Today I’ll be posting some images and brief commentary on this past weekend’s Artropolis/Art Chicago/NEXT fairs. There was a lot to see and unfortunately I couldn’t adequately document it all, so consider these posts in terms of what they’re meant to be: snapshot images of work that intrigued me, some of which has stayed with me long enough to want to find out more about the artist in the future. In a number of instances the pictures I took were poorly lit or otherwise crappy, and it would have been a disservice to the artist to post them, so take this as a partial and anecdotal summation, not as some sort of Top 10 -type list which I pretty much detest anyway.

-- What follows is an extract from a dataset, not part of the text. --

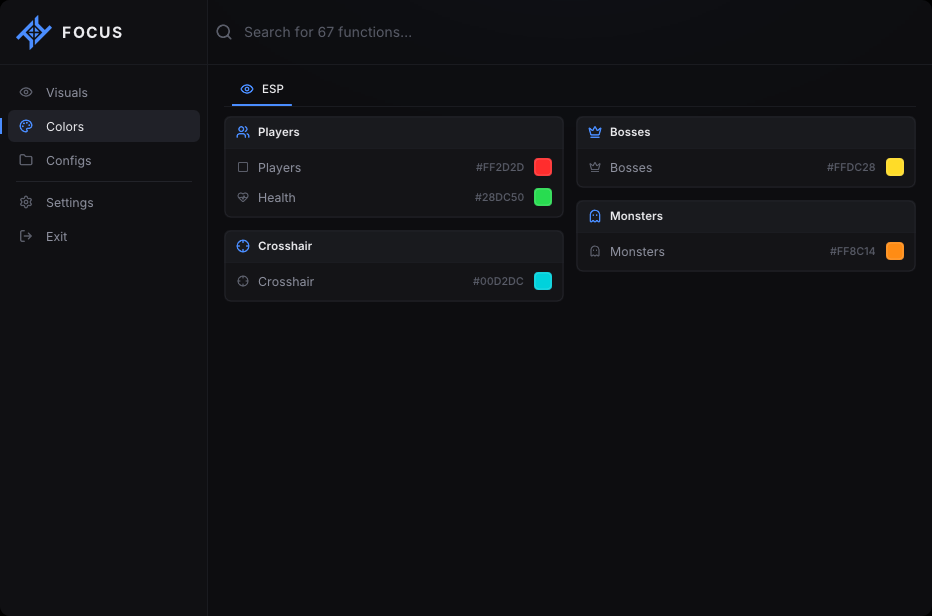Open the green Health color swatch

543,197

All of the Special Exhibitions were very well done, although I think calling out certain works in the booths as part of the Fair’s so-called “Salute to Realism” was a bit strange. As I mentioned in a previous post, I personally liked Lynn Warren’s Hairy Who presentations the best, but I learned something from every exhibition on view and in general thought they all worked pretty well in an art fair context. There was a lot to see, and my picture-taking skills are at level zero, but here’s what I was able to capture while on the 12th floor.
New Insight (I think this was actually at NEXT, on the 7th floor, but whatever): This was an exhibition of MFA students from some of the country’s top graduate art programs, curated by Renaissance Society director Susanne Ghez. The pool of art schools included Cal Arts, Carnegie Mellon, Cranbrook, Hunter, Maryland Institute College of Art, Rhode Island School of Design, School of the Art Institute of Chicago, San Francisco Art Institute, UCLA, University of Illinois at Chicago, University of Illinois at Urbana, and Yale. Some interesting work here; ironically I never got a photo of Jesse Mclean’s 6 min. video of reality show losers “Somewhere Only We Know,” although I think it was probably the best work in that show.

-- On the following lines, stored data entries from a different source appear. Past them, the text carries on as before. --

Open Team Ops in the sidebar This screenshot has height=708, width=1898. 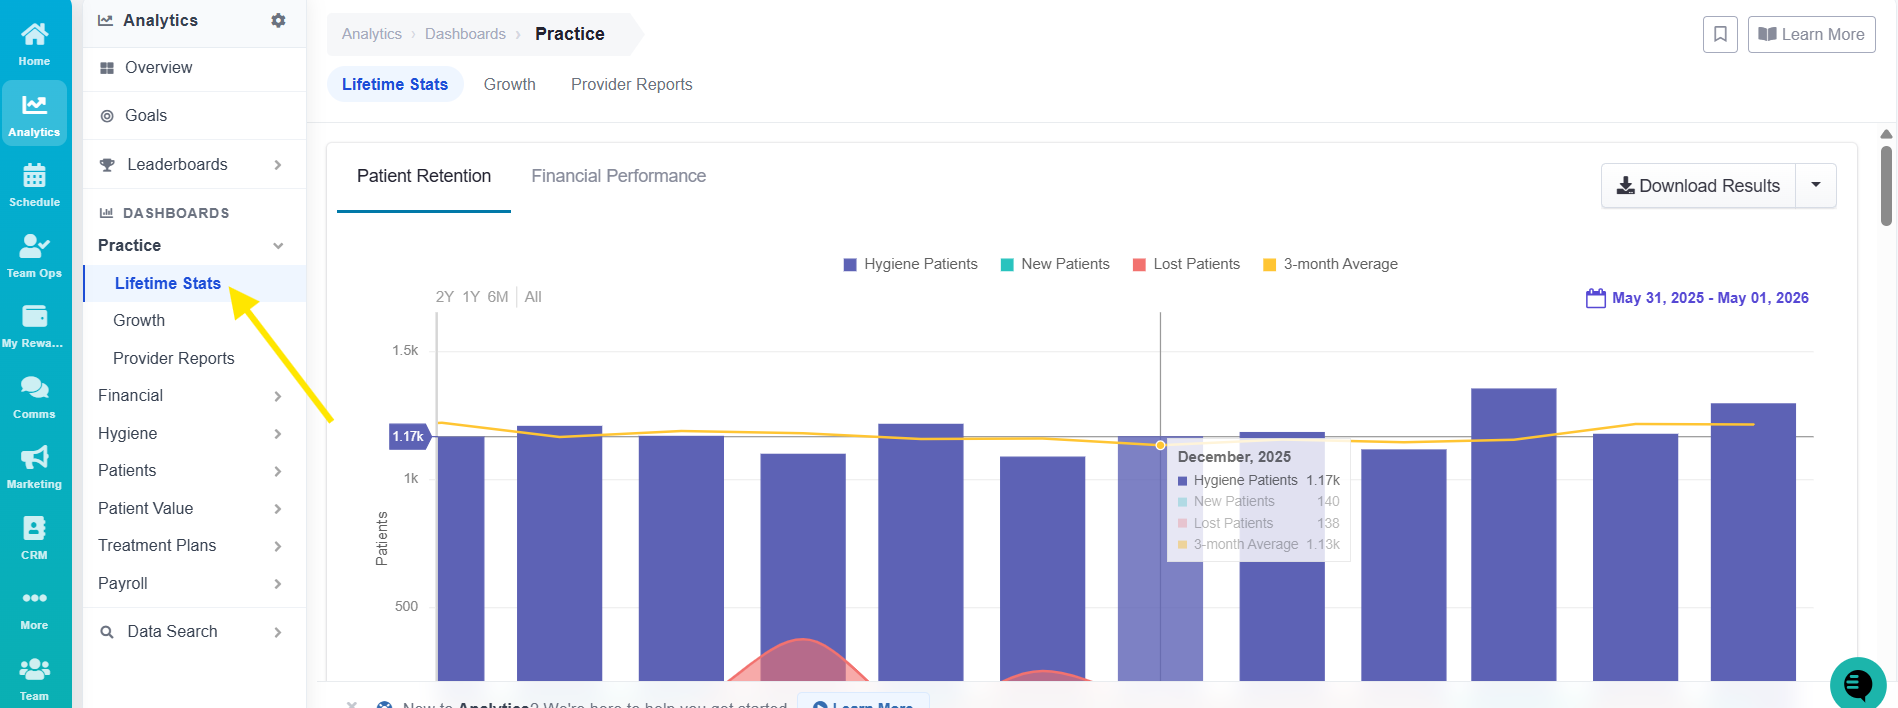click(x=34, y=255)
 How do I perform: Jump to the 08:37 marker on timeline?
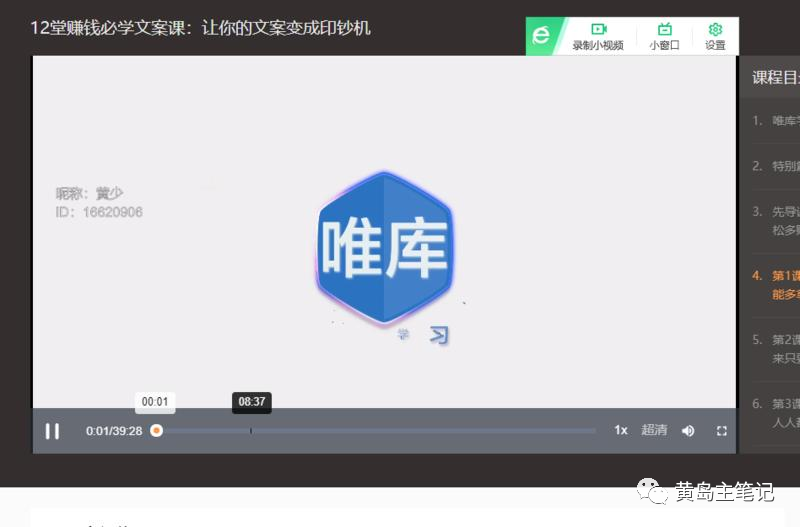(x=251, y=431)
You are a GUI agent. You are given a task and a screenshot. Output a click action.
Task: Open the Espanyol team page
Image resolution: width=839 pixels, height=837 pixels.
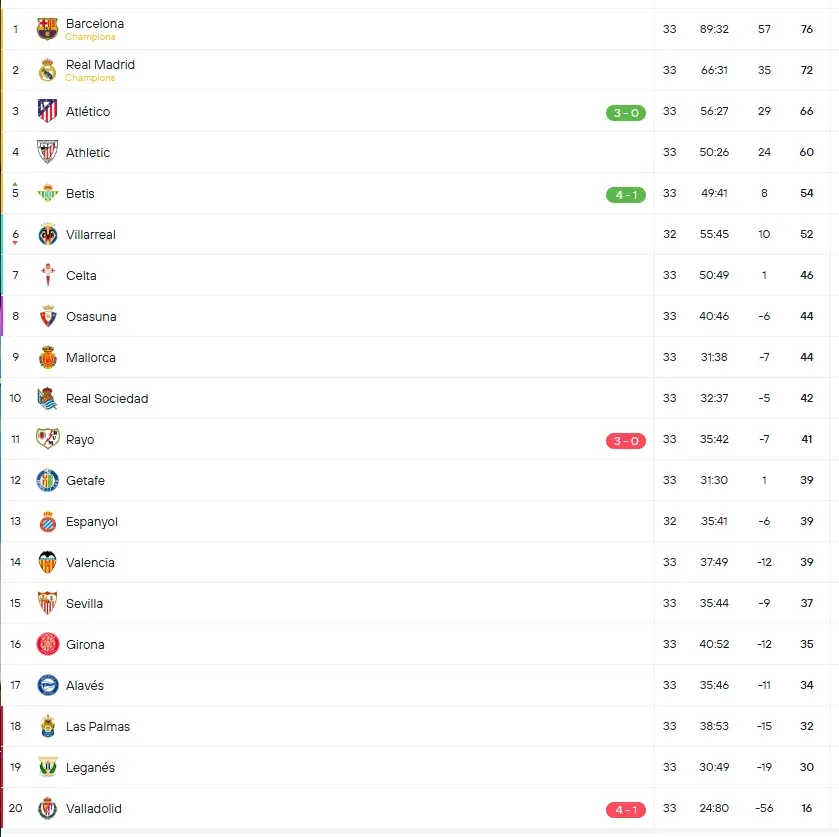tap(92, 521)

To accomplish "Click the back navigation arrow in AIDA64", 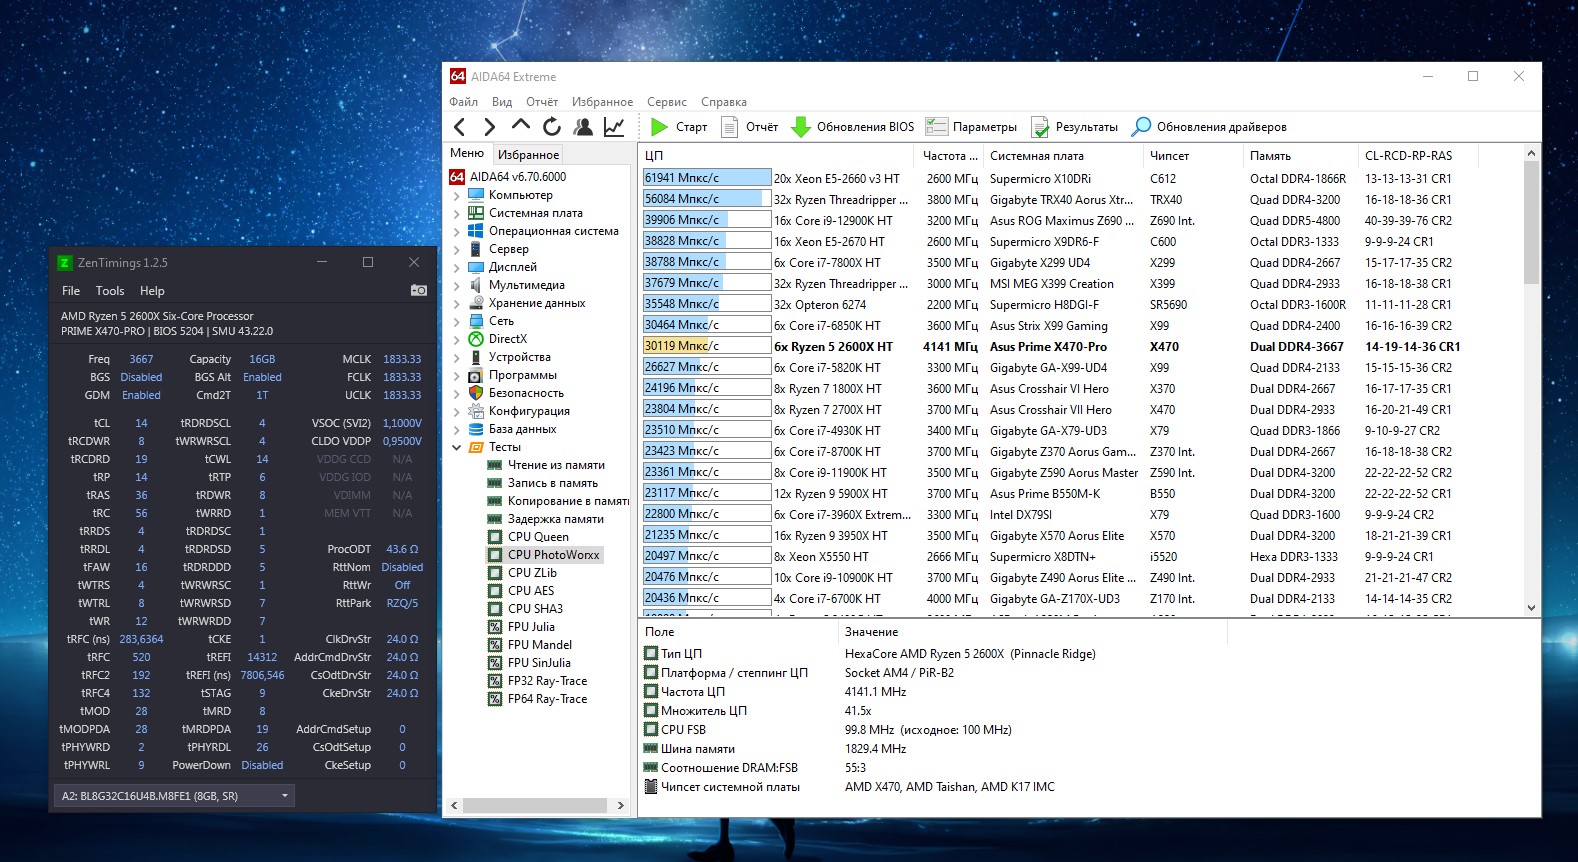I will 460,127.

Society for Contemporary Art’s Acquisition Selection for 2009
Members of the Society for Contemporary Art of Chicago met last Sunday to choose from works by Paul Chan, Rebecca Morris, Nancy Spero, Matt Mullican, and Martin Barre. Apologies, but I could not get a half-way decent shot of Barre’s “76-77-C,” oil on canvas painting, nor could I find an image of it online.

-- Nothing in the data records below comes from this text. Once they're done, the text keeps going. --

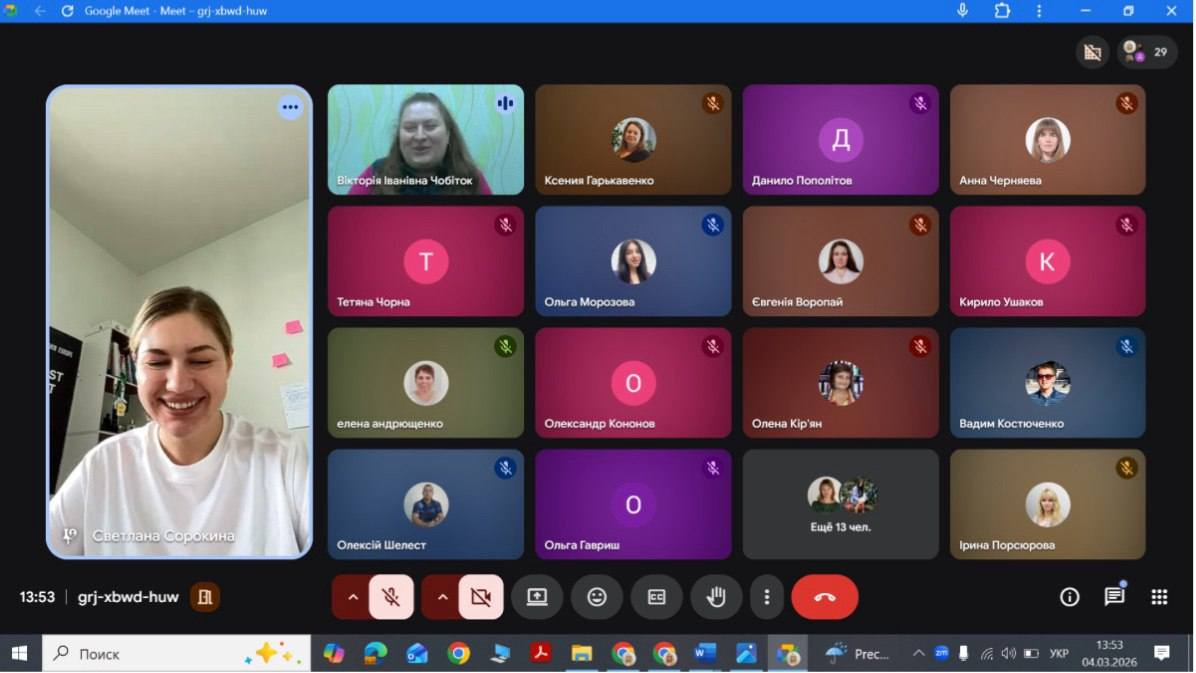Start screen presentation (share screen)

537,597
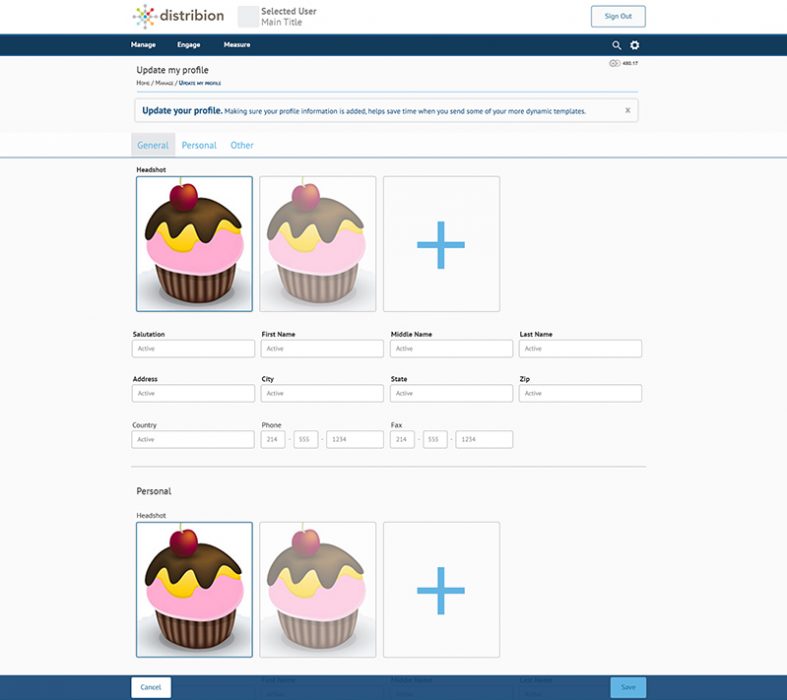This screenshot has width=787, height=700.
Task: Click the selected user avatar placeholder
Action: (x=247, y=16)

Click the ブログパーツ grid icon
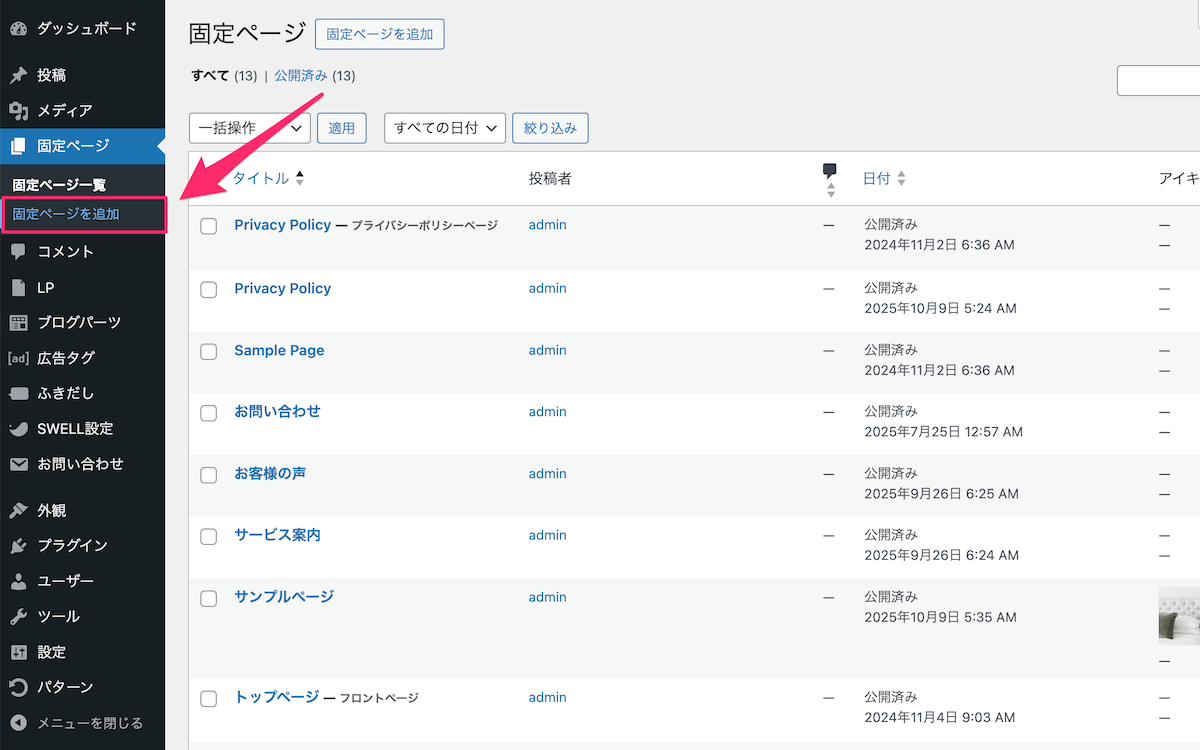click(18, 323)
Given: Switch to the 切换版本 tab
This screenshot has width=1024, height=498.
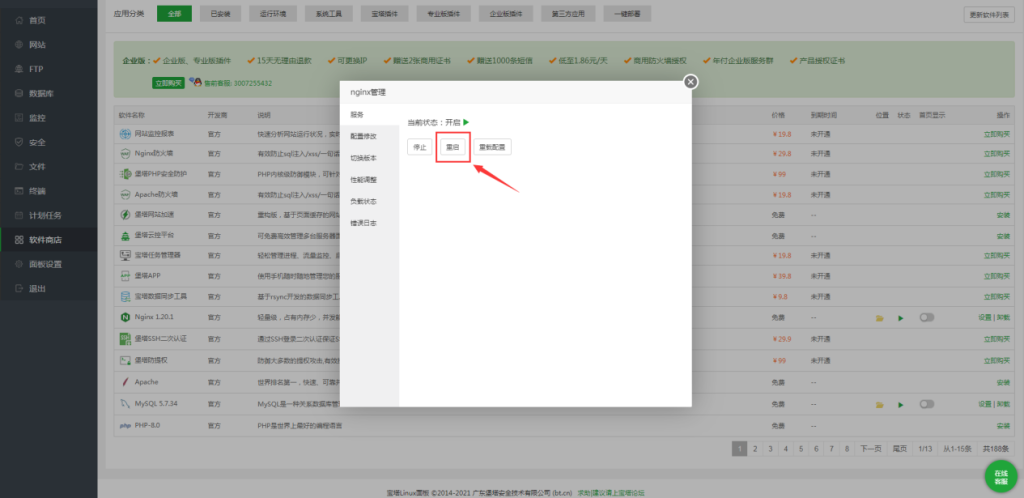Looking at the screenshot, I should coord(363,158).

Partisan: Another special exhibition was the Mary Jane Jacob-curated Partisan, a group show of work selected from galleries exhibiting at Art Chicago “dedicated to the artistic exploration of social and political ideas.” You know, take what you will from a show of political art at an art fair. It’s a brave thing to attempt and I respect the effort, I’m just not sure how much attention viewers are willing to pay to a show like this one when there’s so much distraction surrounding them.